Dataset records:

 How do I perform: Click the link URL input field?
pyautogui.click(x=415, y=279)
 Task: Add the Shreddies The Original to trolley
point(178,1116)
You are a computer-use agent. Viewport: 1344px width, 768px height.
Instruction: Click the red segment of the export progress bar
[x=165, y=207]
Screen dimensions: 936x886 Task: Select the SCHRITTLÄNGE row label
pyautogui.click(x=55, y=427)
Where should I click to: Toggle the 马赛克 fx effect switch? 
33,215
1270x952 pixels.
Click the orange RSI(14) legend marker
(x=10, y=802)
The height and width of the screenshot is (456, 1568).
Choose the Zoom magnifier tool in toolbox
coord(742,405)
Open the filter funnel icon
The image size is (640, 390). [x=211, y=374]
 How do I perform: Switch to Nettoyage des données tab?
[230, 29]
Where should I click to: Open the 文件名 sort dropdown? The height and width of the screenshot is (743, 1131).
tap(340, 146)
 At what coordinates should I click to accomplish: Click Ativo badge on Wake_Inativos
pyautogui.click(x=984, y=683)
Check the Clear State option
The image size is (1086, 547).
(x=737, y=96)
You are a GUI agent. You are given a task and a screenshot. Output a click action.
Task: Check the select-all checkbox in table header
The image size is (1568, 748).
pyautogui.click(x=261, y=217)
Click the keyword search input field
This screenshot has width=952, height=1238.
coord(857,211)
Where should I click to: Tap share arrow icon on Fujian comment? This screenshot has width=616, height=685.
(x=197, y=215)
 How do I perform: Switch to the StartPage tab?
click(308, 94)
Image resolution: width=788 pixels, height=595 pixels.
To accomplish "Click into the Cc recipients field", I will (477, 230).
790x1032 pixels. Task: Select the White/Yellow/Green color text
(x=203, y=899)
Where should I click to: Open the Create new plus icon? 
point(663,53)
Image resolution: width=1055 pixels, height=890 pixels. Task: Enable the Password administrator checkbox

● **Task requirements**
In the records above, find each line holding "agent" and copy it.

● **Output**
You are a computer-use agent. Viewport: 1344px width, 768px height.
You are a GUI agent. You are given a task and a screenshot. Output a click action.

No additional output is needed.